## EXERCISE AIM
Every entry below should be written out again exactly.

(Collected data)
───

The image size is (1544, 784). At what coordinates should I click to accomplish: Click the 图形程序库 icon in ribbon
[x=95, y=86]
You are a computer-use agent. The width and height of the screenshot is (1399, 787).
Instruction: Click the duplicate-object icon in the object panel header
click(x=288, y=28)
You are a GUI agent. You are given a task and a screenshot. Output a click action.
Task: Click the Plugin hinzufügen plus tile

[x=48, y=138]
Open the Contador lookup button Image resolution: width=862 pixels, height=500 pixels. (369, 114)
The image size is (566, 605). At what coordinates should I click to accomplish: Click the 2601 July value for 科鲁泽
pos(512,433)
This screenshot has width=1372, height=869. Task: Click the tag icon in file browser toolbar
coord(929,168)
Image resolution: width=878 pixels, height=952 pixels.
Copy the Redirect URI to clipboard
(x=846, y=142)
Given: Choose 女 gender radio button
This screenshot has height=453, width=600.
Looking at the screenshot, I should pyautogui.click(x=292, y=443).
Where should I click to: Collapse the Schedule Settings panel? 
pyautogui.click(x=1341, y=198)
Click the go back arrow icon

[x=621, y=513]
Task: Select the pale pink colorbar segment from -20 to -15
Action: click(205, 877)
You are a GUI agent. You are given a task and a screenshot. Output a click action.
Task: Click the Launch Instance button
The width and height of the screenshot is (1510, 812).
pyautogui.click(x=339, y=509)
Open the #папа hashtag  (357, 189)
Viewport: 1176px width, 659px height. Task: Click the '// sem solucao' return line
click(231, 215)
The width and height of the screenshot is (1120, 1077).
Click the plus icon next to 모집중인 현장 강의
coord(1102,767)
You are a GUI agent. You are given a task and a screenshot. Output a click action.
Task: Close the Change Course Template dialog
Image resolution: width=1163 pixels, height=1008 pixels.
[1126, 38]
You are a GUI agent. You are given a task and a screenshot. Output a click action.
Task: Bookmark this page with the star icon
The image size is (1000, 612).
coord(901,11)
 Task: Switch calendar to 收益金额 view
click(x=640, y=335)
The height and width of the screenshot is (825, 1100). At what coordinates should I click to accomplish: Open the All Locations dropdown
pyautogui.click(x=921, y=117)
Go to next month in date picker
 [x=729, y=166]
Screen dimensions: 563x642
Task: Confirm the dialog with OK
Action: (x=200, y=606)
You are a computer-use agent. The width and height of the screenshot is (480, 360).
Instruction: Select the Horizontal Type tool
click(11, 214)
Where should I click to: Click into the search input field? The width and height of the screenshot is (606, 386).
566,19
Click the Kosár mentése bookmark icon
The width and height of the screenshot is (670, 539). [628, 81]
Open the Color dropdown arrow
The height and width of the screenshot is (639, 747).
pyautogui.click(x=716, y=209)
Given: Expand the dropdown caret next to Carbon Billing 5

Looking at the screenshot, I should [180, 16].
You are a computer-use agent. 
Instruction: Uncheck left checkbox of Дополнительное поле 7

───

## ANSWER TO THIS TASK
The image size is (1544, 784). At what coordinates should I click to accomplish: Click the 图形程序库 icon in ribbon
[x=95, y=86]
You are a computer-use agent. The width and height of the screenshot is (1399, 787).
Instruction: Click the duplicate-object icon in the object panel header
click(x=288, y=28)
You are a GUI agent. You are given a task and a screenshot. Output a click action.
Task: Click the Plugin hinzufügen plus tile

[x=48, y=138]
Open the Contador lookup button Image resolution: width=862 pixels, height=500 pixels. (369, 114)
The image size is (566, 605). At what coordinates should I click to accomplish: Click the 2601 July value for 科鲁泽
pos(512,433)
This screenshot has width=1372, height=869. Task: Click the tag icon in file browser toolbar
coord(929,168)
Image resolution: width=878 pixels, height=952 pixels.
Copy the Redirect URI to clipboard
(x=846, y=142)
Given: Choose 女 gender radio button
This screenshot has height=453, width=600.
Looking at the screenshot, I should pyautogui.click(x=292, y=443).
Where should I click to: Collapse the Schedule Settings panel? 
pyautogui.click(x=1341, y=198)
Click the go back arrow icon

[x=621, y=513]
Task: Select the pale pink colorbar segment from -20 to -15
Action: click(205, 877)
You are a GUI agent. You are given a task and a screenshot. Output a click action.
Task: Click the Launch Instance button
The width and height of the screenshot is (1510, 812).
pyautogui.click(x=339, y=509)
Open the #папа hashtag  (357, 189)
Viewport: 1176px width, 659px height. Task: Click the '// sem solucao' return line
click(231, 215)
The width and height of the screenshot is (1120, 1077).
Click the plus icon next to 모집중인 현장 강의
coord(1102,767)
You are a GUI agent. You are given a task and a screenshot. Output a click action.
Task: Close the Change Course Template dialog
Image resolution: width=1163 pixels, height=1008 pixels.
[1126, 38]
You are a GUI agent. You are given a task and a screenshot. Output a click action.
Task: Bookmark this page with the star icon
The image size is (1000, 612).
coord(901,11)
 Task: Switch calendar to 收益金额 view
click(x=640, y=335)
The height and width of the screenshot is (825, 1100). At what coordinates should I click to accomplish: Open the All Locations dropdown
pyautogui.click(x=921, y=117)
Go to next month in date picker
 [x=729, y=166]
Screen dimensions: 563x642
Task: Confirm the dialog with OK
Action: (x=200, y=606)
You are a computer-use agent. The width and height of the screenshot is (480, 360).
Instruction: Select the Horizontal Type tool
click(11, 214)
Where should I click to: Click into the search input field? The width and height of the screenshot is (606, 386).
566,19
Click the Kosár mentése bookmark icon
The width and height of the screenshot is (670, 539). [628, 81]
Open the Color dropdown arrow
The height and width of the screenshot is (639, 747).
pyautogui.click(x=716, y=209)
Given: Expand the dropdown caret next to Carbon Billing 5

Looking at the screenshot, I should [180, 16].
You are a computer-use agent. 
Instruction: Uncheck left checkbox of Дополнительное поле 7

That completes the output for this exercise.